Lessons in the workshop included role-playing exercises to help attendees strengthen their communications skills.

"The course offers effective lessons and real-life scenarios to practice communication techniques with engaging instructors," said Cmdr. Harold Hurst, chief of environmental health branch, Health, Safety and Work-Life Service Center, U.S. Coast Guard. "Participants improve all their communication abilities, not only in a professional capacity for internal and external organization success, but also for their personal life."

"Risk communication is invaluable in Public Health and we need to practice regularly to ensure we maintain the skills to communicate our messages well," said Col. Monica Selent, headquarters Air Combat Command Langley, U.S. Air Force. "This course did a great job in teaching these skills and building on them by practicing in many different scenarios any of us would encounter."

In addition to Gillooly, the workshop training team included Mr.
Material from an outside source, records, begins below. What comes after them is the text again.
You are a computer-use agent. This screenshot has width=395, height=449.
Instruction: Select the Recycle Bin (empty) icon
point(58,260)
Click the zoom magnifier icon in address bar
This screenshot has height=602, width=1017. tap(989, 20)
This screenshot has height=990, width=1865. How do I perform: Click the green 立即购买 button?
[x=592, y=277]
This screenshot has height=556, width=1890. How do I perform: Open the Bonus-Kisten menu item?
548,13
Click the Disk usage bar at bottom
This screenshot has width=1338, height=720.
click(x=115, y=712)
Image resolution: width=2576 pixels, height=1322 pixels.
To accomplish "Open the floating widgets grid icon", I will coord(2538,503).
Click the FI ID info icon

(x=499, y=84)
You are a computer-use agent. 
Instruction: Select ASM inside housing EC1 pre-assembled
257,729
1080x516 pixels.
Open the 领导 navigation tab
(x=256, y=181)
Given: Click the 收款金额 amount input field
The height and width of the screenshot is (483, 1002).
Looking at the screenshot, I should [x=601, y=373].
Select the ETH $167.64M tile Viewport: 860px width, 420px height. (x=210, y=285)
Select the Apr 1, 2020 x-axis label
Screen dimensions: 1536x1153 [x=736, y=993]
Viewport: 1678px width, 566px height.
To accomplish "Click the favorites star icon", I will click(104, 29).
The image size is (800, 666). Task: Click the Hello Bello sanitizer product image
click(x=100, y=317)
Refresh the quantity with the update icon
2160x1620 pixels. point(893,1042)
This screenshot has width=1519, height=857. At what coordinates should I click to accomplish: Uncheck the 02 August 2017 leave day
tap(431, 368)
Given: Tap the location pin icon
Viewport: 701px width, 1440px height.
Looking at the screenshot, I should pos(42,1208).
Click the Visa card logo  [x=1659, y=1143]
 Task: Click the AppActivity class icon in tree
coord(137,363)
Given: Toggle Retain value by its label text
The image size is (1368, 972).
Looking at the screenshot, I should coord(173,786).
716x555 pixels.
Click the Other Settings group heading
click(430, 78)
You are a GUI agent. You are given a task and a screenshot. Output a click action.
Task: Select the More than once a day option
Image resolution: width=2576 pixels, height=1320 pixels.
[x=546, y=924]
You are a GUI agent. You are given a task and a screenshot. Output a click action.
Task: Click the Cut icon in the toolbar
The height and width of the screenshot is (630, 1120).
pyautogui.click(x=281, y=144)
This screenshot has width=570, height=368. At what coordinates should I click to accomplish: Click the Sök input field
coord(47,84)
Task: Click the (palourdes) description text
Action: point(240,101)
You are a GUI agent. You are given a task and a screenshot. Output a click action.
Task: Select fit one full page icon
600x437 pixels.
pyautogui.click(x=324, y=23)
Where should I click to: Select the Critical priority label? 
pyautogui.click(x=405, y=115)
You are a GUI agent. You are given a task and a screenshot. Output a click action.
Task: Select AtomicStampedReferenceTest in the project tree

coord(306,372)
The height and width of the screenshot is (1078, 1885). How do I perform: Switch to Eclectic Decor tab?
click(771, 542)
Bill Stover, environmental programs, NMCPHC, and Keith Fulton and Sandy Martinez, president and CEO, respectively, of Fulton Communications, all of whom possess decades of experience in the field of communications consulting and training.

"This course helps participants connect to their audiences using effective risk communication tools and principles," said Debra Colbeck, health risk communicator, Army Public Health Command. "I would highly recommend this course to anyone looking to improve communications and stakeholder relationships."

"Our goal is to build a network of Navy environment, safety and health scientists who can, on a daily basis, develop strategies to help ensure people get the information they need when they need it and in a format they can easily understand," said Martinez. "This will help build and maintain trust and credibility, resolve conflict and ensure the long-term success of our Navy organizational goals."

In addition to conducting this workshop, NMCPHC is also available to conduct executive risk communication briefs and site and topic-specific training for environment, safety and health projects.